How do you make a child brush the teeth for 2 minutes, day after day?

We humans use the timer for everything these days. To wake up. To remind us things to do during a day. To alert us that your silent prayer time is over. To remind us about meetings that are now through video conferencing. And so on.

Back in 2014, HUL released a new ad film for Lifebuoy (by Lowe Lintas) in which Bunty goes camping. As he washes his hands with an obviously non-Lifebuoy bar of soap, he says his mom has instructed him to wash his hands for one minute for it to be effective. And then a girl comes along and drops the now-famous line, ‘Bunty, tera saabun slow hai kya?’.

Back then, Lifebuoy claimed that you could use its liquid hand-wash for just 10 seconds for the same efficacy.

The recent COVID-19 related communication insists that even with liquid soap, you need to wash your hands for 20 seconds to be effective.

There have been innovative ways to impart the 20-second mental timer in people. One of the more popular ways is to sing the Happy Birthday song twice while washing your hands!

Now, let’s move away from the hands and to the teeth.

Do you know how long you are supposed to brush your teeth every morning? It’s supposed to be 2 minutes!

Interestingly, oral care have been working on this from the product front and the communications front!

Colgate launched an interesting campaign called Colgate Two Minute Tales back in 2016. The idea was charming! Colgate roped in agencies, MEC and Red Fuse to create a series of 2-minute stories told by Claire Freedman, author of the best-selling series “Aliens Love Underpants”.

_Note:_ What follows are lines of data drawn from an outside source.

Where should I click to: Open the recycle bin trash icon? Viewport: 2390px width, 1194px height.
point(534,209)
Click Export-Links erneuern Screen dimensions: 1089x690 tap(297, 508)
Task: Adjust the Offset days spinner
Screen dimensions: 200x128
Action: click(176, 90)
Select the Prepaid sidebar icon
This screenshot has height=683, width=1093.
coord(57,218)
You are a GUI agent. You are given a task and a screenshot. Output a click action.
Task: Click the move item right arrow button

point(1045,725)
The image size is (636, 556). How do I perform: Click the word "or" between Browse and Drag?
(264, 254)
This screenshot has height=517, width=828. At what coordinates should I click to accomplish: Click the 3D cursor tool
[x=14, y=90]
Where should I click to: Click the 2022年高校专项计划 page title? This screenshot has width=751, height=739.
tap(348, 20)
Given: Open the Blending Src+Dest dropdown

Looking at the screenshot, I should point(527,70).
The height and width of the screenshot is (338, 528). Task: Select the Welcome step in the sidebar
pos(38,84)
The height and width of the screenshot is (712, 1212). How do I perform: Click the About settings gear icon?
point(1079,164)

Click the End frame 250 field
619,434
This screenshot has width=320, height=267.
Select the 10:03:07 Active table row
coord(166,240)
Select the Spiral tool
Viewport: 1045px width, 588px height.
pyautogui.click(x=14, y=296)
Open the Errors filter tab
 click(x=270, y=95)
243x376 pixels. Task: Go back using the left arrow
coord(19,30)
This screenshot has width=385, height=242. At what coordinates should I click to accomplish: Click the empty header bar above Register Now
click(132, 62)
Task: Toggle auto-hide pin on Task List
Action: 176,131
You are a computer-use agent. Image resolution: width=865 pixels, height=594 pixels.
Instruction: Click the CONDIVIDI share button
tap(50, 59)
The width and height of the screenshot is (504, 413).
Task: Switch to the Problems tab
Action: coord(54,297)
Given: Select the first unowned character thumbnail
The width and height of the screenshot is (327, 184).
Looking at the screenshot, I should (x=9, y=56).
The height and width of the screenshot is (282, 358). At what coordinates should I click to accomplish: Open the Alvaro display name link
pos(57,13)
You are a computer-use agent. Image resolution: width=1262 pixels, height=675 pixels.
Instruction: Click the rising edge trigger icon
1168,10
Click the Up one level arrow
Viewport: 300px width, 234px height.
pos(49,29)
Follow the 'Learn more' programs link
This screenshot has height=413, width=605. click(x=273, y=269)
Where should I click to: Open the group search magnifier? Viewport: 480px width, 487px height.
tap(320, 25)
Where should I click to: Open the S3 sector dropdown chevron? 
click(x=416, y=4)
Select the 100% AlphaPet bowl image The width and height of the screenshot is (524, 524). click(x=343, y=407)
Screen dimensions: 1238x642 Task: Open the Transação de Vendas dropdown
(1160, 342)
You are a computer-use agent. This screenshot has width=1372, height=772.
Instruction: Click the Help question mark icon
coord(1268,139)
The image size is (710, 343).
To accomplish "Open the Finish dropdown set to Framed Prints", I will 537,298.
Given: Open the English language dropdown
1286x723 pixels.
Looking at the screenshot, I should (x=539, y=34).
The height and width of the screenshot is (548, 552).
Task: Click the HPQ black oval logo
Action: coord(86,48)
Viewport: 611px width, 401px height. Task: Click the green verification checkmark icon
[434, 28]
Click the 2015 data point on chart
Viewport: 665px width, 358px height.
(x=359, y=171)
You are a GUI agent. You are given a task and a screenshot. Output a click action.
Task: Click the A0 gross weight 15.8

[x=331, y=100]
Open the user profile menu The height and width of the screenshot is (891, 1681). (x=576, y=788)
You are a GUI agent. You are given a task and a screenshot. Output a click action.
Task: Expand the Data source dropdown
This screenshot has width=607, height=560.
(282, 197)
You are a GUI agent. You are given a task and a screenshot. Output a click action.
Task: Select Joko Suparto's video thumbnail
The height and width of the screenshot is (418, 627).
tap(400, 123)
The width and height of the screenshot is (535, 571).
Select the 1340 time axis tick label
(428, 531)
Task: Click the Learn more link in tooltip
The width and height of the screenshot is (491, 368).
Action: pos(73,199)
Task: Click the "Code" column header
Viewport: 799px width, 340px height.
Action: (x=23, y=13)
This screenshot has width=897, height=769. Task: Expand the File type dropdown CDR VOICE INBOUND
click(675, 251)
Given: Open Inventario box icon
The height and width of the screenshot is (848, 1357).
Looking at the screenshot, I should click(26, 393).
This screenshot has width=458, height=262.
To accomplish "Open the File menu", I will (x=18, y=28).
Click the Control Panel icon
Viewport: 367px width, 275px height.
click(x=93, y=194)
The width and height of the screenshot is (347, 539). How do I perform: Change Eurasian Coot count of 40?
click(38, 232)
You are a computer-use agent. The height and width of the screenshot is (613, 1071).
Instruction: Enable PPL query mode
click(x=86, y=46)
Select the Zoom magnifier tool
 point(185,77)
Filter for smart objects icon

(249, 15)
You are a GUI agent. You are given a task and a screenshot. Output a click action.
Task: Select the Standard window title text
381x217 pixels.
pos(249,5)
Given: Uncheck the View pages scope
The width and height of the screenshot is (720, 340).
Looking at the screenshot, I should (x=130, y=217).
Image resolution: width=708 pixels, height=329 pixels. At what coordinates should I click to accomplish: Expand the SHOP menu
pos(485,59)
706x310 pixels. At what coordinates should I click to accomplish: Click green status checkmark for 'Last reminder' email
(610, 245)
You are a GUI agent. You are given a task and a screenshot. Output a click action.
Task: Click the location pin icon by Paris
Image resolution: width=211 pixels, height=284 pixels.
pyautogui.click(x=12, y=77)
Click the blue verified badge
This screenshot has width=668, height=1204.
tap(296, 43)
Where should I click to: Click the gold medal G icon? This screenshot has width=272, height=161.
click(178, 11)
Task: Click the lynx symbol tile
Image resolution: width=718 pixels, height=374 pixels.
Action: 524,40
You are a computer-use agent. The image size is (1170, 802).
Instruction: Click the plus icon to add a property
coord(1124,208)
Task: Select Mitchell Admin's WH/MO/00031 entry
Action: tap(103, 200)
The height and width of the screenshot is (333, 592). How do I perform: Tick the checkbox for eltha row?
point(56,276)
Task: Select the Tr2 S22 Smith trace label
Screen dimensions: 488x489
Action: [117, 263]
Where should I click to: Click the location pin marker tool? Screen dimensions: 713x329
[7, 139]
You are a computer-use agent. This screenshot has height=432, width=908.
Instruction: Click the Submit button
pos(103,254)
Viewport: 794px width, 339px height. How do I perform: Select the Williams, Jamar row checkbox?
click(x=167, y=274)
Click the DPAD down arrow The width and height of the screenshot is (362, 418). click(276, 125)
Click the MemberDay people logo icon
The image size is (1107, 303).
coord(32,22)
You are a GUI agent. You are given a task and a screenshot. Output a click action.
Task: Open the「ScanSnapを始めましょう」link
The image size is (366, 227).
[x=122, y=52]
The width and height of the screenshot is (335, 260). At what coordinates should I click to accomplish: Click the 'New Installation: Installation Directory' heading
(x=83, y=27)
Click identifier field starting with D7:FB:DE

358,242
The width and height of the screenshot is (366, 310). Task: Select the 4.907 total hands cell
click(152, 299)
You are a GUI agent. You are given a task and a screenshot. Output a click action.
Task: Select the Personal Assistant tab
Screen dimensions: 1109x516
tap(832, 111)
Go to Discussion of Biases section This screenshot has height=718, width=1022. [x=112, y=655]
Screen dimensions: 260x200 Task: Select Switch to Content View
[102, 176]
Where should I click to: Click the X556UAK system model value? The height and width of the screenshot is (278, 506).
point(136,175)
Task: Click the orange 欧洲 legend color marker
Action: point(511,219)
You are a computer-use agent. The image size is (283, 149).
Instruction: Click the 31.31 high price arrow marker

The page is still available here, with a lot of stories in text format (for parents to read, themselves) or in audio format (that tired parents can simply play).

In this idea, the story’s duration acted as a natural timer and lead to a permanent behavior change in the core audiences – children. Instead of simply ordering children to brush for a full 2 minutes (which is likely to produce more annoyance and heartburn for both children and their parents), the brush brand aimed to incentivize the behavior through a fun activity outside the product.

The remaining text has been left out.